**Exercise details:** Check each line of the entries below for the string "first"; copy every line where it appears.

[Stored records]
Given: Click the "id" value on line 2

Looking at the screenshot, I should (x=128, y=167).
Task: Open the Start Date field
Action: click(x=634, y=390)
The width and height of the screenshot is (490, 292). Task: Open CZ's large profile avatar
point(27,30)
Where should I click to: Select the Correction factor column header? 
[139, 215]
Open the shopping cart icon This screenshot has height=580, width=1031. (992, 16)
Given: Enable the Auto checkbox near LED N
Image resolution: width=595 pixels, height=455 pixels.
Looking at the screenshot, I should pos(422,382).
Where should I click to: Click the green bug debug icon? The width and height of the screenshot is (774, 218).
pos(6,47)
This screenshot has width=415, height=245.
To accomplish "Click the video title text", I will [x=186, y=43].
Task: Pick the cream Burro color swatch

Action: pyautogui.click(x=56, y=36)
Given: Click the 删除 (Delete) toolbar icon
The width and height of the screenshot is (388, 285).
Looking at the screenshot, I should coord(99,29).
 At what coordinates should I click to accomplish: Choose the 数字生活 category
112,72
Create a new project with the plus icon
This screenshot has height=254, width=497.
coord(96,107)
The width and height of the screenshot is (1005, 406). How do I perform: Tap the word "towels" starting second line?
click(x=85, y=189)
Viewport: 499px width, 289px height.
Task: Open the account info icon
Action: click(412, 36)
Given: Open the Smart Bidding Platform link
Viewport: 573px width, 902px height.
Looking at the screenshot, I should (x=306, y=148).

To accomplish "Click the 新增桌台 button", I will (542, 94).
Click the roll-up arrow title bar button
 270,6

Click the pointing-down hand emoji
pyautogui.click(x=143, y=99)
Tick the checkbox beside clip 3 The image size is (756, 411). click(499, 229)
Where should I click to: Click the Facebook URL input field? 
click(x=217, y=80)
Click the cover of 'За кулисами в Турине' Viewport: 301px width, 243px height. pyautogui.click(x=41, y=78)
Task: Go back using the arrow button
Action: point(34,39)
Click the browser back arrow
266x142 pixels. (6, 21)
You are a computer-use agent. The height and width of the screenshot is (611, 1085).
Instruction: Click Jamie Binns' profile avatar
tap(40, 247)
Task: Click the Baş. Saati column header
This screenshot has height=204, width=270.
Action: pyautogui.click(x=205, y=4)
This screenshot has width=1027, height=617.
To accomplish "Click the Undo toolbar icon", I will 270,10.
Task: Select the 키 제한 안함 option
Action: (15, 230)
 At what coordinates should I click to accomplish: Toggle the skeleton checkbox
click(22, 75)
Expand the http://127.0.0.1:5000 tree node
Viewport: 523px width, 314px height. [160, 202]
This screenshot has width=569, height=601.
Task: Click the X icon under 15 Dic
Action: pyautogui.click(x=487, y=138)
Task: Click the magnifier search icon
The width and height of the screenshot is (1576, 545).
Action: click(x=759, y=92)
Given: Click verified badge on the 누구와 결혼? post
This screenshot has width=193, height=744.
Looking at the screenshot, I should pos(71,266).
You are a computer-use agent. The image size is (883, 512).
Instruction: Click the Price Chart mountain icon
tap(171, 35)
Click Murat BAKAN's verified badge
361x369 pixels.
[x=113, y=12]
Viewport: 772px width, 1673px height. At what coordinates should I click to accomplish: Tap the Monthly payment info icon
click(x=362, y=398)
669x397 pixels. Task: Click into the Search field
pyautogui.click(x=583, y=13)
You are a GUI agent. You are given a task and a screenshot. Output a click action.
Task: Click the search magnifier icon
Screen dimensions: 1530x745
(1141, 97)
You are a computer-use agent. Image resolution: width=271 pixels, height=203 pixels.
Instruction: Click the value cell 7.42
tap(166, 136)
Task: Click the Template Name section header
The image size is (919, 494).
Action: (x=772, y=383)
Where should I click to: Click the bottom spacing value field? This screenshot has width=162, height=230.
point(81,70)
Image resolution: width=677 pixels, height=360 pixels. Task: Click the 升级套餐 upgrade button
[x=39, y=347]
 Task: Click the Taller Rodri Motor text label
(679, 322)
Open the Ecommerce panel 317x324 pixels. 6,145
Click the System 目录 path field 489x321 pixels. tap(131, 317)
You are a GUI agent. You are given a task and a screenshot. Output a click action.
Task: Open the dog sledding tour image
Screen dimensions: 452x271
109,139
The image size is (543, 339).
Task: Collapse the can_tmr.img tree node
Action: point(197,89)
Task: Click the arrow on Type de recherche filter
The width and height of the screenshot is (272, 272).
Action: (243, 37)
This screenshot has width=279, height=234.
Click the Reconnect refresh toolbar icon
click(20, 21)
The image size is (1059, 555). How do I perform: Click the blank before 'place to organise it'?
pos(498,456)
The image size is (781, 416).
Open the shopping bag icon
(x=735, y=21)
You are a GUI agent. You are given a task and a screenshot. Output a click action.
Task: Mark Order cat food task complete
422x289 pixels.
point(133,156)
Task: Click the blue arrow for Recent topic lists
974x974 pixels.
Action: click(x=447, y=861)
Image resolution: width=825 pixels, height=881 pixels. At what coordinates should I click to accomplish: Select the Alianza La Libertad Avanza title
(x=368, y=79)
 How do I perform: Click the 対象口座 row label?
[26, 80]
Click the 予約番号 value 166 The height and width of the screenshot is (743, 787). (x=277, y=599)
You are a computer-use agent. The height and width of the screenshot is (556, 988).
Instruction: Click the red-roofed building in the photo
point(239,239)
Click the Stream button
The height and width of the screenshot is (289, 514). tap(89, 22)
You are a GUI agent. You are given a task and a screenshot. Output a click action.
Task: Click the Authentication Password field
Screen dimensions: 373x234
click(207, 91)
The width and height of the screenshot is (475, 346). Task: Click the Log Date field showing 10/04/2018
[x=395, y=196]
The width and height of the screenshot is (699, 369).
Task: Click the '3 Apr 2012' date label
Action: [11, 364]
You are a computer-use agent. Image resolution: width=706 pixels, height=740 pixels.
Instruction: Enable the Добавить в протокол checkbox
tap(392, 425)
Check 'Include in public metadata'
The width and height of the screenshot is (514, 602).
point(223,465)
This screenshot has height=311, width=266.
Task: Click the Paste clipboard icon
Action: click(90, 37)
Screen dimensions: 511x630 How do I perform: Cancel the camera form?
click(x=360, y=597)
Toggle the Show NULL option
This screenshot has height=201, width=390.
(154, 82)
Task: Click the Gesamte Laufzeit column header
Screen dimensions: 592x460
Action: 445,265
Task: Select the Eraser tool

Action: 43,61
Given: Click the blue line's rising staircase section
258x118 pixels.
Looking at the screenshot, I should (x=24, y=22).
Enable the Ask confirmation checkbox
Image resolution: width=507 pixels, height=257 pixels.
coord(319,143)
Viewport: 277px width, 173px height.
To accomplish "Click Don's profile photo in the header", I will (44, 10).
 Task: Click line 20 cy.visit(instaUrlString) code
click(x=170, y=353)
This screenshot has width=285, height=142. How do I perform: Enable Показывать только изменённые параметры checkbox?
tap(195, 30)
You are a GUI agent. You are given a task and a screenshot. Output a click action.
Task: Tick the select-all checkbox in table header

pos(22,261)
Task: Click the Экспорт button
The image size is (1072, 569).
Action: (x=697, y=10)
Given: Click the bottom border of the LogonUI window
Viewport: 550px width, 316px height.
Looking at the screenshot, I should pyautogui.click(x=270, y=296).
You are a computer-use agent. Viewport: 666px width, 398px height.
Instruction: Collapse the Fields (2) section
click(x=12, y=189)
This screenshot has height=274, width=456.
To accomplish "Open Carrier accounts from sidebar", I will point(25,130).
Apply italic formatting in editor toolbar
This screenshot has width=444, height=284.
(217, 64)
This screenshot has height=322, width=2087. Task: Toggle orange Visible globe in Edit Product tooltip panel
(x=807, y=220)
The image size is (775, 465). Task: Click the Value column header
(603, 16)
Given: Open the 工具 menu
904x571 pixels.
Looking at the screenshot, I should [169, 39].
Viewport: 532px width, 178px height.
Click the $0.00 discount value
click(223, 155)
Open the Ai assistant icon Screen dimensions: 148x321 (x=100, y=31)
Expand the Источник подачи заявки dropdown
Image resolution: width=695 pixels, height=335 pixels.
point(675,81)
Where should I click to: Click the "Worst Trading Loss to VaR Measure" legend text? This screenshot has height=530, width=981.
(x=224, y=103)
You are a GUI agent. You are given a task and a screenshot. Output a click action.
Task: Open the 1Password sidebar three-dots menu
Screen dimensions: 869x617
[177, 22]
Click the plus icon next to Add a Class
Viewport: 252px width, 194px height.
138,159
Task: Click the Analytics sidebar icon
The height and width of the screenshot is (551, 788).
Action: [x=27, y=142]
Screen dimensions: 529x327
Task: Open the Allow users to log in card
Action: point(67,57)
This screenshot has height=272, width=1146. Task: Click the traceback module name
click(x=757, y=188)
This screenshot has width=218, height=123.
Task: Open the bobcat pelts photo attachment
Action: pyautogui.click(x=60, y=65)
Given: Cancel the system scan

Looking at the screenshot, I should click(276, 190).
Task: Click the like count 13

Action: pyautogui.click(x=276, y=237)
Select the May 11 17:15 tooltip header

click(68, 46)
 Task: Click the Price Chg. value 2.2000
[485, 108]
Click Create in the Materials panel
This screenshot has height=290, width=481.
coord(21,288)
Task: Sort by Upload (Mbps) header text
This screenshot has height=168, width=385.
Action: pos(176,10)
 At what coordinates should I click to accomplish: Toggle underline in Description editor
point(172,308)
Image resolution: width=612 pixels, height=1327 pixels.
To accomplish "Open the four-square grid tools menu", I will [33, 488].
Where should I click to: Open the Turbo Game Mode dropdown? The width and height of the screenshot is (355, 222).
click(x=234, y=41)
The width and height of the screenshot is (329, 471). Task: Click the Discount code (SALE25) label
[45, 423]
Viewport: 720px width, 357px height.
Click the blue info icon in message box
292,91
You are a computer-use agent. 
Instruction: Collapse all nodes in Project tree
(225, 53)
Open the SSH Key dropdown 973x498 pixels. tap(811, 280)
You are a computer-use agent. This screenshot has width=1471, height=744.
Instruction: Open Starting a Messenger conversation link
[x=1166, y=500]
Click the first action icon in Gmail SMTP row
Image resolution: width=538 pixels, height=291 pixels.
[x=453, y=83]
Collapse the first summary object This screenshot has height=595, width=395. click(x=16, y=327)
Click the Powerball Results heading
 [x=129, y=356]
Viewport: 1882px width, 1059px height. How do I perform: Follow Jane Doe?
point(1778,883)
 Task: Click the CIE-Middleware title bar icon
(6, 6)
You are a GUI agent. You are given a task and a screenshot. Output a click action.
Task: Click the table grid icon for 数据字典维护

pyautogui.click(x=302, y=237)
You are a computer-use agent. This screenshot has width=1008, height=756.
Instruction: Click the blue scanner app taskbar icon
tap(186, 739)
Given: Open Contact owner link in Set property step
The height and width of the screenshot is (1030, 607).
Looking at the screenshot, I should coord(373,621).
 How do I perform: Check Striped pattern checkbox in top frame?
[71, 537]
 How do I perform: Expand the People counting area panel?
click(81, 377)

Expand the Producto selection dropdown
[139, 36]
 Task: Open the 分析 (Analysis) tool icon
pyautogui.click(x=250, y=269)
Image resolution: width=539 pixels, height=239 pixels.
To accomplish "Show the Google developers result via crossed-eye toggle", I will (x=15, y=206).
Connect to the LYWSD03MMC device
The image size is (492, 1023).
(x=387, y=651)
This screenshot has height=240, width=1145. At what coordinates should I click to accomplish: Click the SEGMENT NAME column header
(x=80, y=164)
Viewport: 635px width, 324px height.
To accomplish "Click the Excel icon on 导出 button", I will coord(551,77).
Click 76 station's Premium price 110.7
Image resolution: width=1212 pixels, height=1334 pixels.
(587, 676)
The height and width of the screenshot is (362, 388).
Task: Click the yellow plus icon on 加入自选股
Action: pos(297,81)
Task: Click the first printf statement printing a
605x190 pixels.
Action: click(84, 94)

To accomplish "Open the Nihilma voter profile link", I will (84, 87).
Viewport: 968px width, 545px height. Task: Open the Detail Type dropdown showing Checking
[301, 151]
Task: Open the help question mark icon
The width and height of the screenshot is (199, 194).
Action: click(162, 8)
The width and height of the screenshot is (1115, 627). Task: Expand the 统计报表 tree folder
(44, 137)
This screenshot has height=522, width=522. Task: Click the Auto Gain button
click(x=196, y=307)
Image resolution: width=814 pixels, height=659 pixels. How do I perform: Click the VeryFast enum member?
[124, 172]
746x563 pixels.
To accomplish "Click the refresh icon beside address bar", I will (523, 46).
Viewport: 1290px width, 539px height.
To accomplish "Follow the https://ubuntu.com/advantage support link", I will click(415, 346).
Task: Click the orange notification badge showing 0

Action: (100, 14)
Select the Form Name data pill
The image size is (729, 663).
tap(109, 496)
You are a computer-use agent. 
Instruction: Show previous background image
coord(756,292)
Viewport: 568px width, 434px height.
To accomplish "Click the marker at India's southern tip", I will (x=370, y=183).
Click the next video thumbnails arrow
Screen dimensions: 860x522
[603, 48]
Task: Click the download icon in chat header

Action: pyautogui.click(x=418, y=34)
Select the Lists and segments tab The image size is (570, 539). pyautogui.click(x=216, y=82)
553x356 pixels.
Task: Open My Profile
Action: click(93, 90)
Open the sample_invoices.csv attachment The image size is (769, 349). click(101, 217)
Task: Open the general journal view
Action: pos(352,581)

**Exercise solution:**
Click the first action icon in Gmail SMTP row
Collapse the first summary object This screenshot has height=595, width=395. click(x=16, y=327)
Task: Click the first printf statement printing a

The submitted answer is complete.